Wie Volkswagen mit den Leiharbeitern umspringt

Im Werk Emden sollen wieder neue Leiharbeiter eingesetzt werden

Der VW-Konzern, seine Leiharbeitstochter Autovison und seine Dienstleistungstochter Volkswagen Group Services (VGS) nutzen ein perfides und ausgeklügeltes System, um die Arbeiter zu spalten. Wie ein Hütchenspieler schieben sie die Beschäftigten von einer Firma in die andere, um sie besser entlassen und ausbeuten zu können.

Das VW-Werk in Emden (Bild: Bin im Garten/CC BY-SA 3.0/Wikimedia)

Für die bald beginnende Produktion des E-Modells ID.4 in Emden will der Konzern bis April über Autovision fast 1500 neue Beschäftigte einstellen. Aktuell arbeiten bei Volkswagen in Emden knapp 9000 Arbeiter.

Erst Ende letzten Jahres hatten 148 Leiharbeiter ihren Job in Emden verloren. Beschäftigte berichten, dass VW schon zu dieser Zeit gleichzeitig 160 Arbeiter neu eingestellt habe. Die knapp 150 ehemaligen Leiharbeiter sollen nun angeschrieben werden und einen auf zwei Jahre befristeten Arbeitsvertrag beim VW-Mutterkonzern erhalten. Weitere 200 sollen von Volkswagen Group Services kommen, die ohnehin plante, Arbeitsplätze abzubauen.

Da VGS-Beschäftigte in der Regel nicht in der Produktion eingesetzt werden, erhalten sie niedrigere Löhne als die Leiharbeiter von Autovision, die in der Produktion des ID.4 arbeiten sollen. Bei Autovision liegen die Löhne für Produktionsarbeiter auf unterem VW-Mutterkonzern-Niveau.

Angezeigte Einträge:
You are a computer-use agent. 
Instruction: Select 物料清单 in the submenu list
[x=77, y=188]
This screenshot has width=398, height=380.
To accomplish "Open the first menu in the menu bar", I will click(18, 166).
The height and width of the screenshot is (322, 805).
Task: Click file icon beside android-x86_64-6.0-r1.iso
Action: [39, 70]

Zu erledigende Aufgaben:
**a)** Beantworte die folgenden Fragen anhand des Artikels über die VW-Leiharbeiter:
(i) Wie viele neue Beschäftigte will der Konzern bis April über Autovision für die ID.4-Produktion in Emden einstellen?
(ii) Wie viele Leiharbeiter verloren Ende letzten Jahres ihren Job in Emden?
(iii) Auf welchen Zeitraum ist der Arbeitsvertrag befristet, den die ehemaligen Leiharbeiter beim VW-Mutterkonzern erhalten sollen?
**b)** Gib den Abschnitt des Artikels über die VW-Leiharbeiter, beginnend bei "Wie Volkswagen mit" und endend bei "Garten/CC BY-SA 3.0/Wikimedia)", erneut wieder und ersetze dabei "Hütchenspieler" durch "Taschenspieler".
Die Einträge sind hierfür ohne Belang.

Ergebnisse der Aufgaben:
**a)**
(i) Fast 1500.
(ii) 148.
(iii) Auf zwei Jahre.

**b)**
Wie Volkswagen mit den Leiharbeitern umspringt

Im Werk Emden sollen wieder neue Leiharbeiter eingesetzt werden

Der VW-Konzern, seine Leiharbeitstochter Autovison und seine Dienstleistungstochter Volkswagen Group Services (VGS) nutzen ein perfides und ausgeklügeltes System, um die Arbeiter zu spalten. Wie ein Taschenspieler schieben sie die Beschäftigten von einer Firma in die andere, um sie besser entlassen und ausbeuten zu können.

Das VW-Werk in Emden (Bild: Bin im Garten/CC BY-SA 3.0/Wikimedia)